A number of posters on Donline have left comments requesting that the Flash File Uploader automatically replace file names with single and double quotes to alleviate the problems that derived from the uploader’s javascript functions (props, complete, etc.). The changes include file slash-stripping in the FLA (new function on lines 63-71 and calls on 93 and 114) and updates to the index.php and upload.php’s printing of file names, confirmation/error divs, and read-out of the GET string provided by the Flash.
As a result, some minor modifications to the Flash FLA, index.php and upload.php were made. I haven’t had time to thoroughly test this, but feel pretty good about it being solid. Regardless, I’m requiring all users of the scripts to still read and accept my disclaimer before proceeding.

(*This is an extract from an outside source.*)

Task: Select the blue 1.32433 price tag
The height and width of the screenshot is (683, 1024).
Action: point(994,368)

Comments and feedback always welcome. Thanks again, Mike, for the assistance.
Complete FLA, PHP and file structure source files with options for Custom Directories and File Name Rewrite.
Hey don! I just found out about your uploader and i love it! It’s great! I tried a lot and yours is the best one i tried.

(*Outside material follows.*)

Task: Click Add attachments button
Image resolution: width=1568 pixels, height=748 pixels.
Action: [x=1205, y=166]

The only thing is that i want to change it to accept only archive files (zip, rar) and i don´t own flash, and even if i have it i wouldn’t know how to make the changes…
Do you have any modified version that allows zips at least?
Thanks a lot Don!!
Sure, man, I’ll email you a modified version. For everyone else that knows flash, just add:
case "archive" :
var archiveTypes:Object = new Object();
archiveTypes.description = "Archive Files (*.rar, *.sit, *.zip)";
archiveTypes.extension = "*.rar;*.sit;*.zip";
allTypes.push(archiveTypes);
exts.push("rar","sit","zip");
break;
to the Flash and republish, and add the new archive file to the types array in the index.php file, like this:
fo.addVariable("types", "video|text|pdf|image|audio|archive");
Don- I’m trying your flash uploader today and it seems very nice! I’m trying to get it working in a situation where I’ll upload MP3 audio files. When I test an upload, after the file completes the transfer, I get a message ‘The file could not be uploaded. Filetype (MPG3) not permitted.’
What am I doing wrong and where do I need to make a change? This is happening with every MP3 audio file I try to upload. The only file in your archive where I can find the string ‘MPG3’ is in module.audio-video.riff.php. In module.audio.mp3.php I only see ‘MP3’ written.
I’d also like to be able to pass in a filename that the upload will be renamed to. If this is supported, please let me know how. I don’t own a copy of Flash.
I added it to the allowed extensions and sent it to you. Give it a try.
case "audio" :
var audioTypes:Object = new Object();
audioTypes.description = "Audio Files (*.aif, *.mp3, *.wav, *.wma)";
audioTypes.extension = "*.aif;*.mp3;*.mpg3;*.wav;*.wma";
allTypes.push(audioTypes);
exts.push("aif","mp3","mpg3","wav","wma");
break;
As far as renaming files, this wouldn’t take too long to add, if you had Flash. Unfortunately, the uploader doesn’t support this at this point. In fact, you’re the only one that has asked for this functionality, so (unless something changes), it probably wouldn’t be added.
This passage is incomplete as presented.